SUÇLAR : Tehdit, hakaret
HÜKÜMLER : Beraat
TEBLİĞNAME GÖRÜŞÜ : Onama
Sanık hakkında kurulan hükümlerin; karar tarihi itibarıyla 6723 sayılı Kanun’un 33 üncü maddesiyle değişik 5320 sayılı Kanun’un 8 inci maddesi gereği yürürlükte bulunan 1412 sayılı Ceza Muhakemeleri Usulü Kanunu’nun (1412 sayılı Kanun) 305 inci maddesi gereği temyiz edilebilir olduğu, karar tarihinde yürürlükte bulunan 5271 sayılı Ceza Muhakemesi Kanunu’nun (5271 sayılı Kanun) 260 ıncı maddesinin birinci fıkrası gereği temyiz edenin hükümleri temyize hak ve yetkisinin bulunduğu, 1412 sayılı Kanun’un 310 uncu maddesi gereği temyiz isteğinin süresinde olduğu, aynı Kanun’un 317 nci maddesi gereği temyiz isteğinin reddini gerektirir bir durumun bulunmadığı yapılan ön inceleme neticesinde tespit edilmekle, gereği düşünüldü:
I. HUKUKÎ SÜREÇ
1. Menemen Cumhuriyet Başsavcılığının 2016/418 soruşturma numaralı ve 27.01.2016 tarihli iddianamesi ile sanık hakkında hakaret ve tehdit suçlarından, 5237 sayılı Türk Ceza Kanunu’nun (5237 sayılı Kanun), 125 inci maddesinin birinci fıkrası, 106 ncı maddesinin birinci fıkrasının birinci cümlesi ve 53 üncü maddeleri uyarınca cezalandırılması talebiyle kamu davası açılmıştır.

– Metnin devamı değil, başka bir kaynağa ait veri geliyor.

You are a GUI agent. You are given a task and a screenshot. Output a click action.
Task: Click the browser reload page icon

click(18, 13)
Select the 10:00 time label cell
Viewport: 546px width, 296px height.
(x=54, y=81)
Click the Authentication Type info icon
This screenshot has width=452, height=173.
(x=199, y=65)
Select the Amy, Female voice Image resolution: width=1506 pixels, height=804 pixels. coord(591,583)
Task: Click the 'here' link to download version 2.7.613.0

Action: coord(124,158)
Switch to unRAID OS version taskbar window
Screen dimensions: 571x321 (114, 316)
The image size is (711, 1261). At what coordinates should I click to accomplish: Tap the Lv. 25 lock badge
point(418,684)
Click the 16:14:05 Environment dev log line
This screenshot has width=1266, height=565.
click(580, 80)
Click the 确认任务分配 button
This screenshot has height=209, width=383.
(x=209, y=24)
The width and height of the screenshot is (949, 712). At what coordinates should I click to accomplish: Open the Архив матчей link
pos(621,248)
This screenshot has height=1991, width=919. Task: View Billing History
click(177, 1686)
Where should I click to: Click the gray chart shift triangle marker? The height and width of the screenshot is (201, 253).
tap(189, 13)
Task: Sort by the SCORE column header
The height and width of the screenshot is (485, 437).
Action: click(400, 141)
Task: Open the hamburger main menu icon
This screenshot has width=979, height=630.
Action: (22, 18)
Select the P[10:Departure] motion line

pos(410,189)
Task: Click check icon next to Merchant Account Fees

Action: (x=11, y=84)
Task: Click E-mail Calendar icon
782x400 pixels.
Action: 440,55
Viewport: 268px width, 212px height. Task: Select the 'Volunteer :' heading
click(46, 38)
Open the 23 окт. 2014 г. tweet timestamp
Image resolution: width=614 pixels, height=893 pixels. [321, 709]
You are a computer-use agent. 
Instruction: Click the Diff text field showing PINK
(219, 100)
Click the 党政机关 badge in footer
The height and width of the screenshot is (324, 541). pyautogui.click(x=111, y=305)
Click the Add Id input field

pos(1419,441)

2. Menemen 2. Asliye Ceza Mahkemesinin, 10.05.2016 tarihli ve 2016/133 Esas, 2016/314 Karar sayılı kararı ile sanık hakkında; tehdit ve hakaret suçlarından, 5271 sayılı Kanun’un 223 üncü maddesinin ikinci fıkrasının (e) bendi uyarınca ayrı ayrı beraatine karar verilmiştir.
II. TEMYİZ SEBEPLERİ
Katılan Vekilinin Temyiz İstekleri;
1. Temyiz iradesinden ibarettir.
2. Vesaire,
İlişkindir.
III. OLAY VE OLGULAR
1. Her ne kadar sanık hakkında, olay tarihinde araç içerisinde eşi olan katılana yönelik “gebertirim seni, anasını sattığım karısı, allah belanı versin” demek suretiyle tehdit ve hakaret suçlarını da işlediği iddiasıyla kamu davası açılmış ise de, sanığın suçlamayı kabul etmemesi, olayı aydınlatacak tarafsız bir tanığın bulunmaması, tanık L.N.S.’nin, katılanın kardeşi olup tarafsız olamayacak olması, olay sonrası katılan ve sanığın boşanma aşamasına girmiş olması sebebiyle taraflar arasında husumetin bulunması dikkate alındığında tanığın somut delille desteklenmeyen bu yöndeki anlatımlarına itibar edilmeyerek, sanığın üzerlerine atılı suçu işlediğine dair mahkûmiyetini gerektirir her türlü şüpheden uzak, kesin ve yeterli delil elde edilemediği gerekçesiyle ayrı ayrı beraatine karar verilmiştir.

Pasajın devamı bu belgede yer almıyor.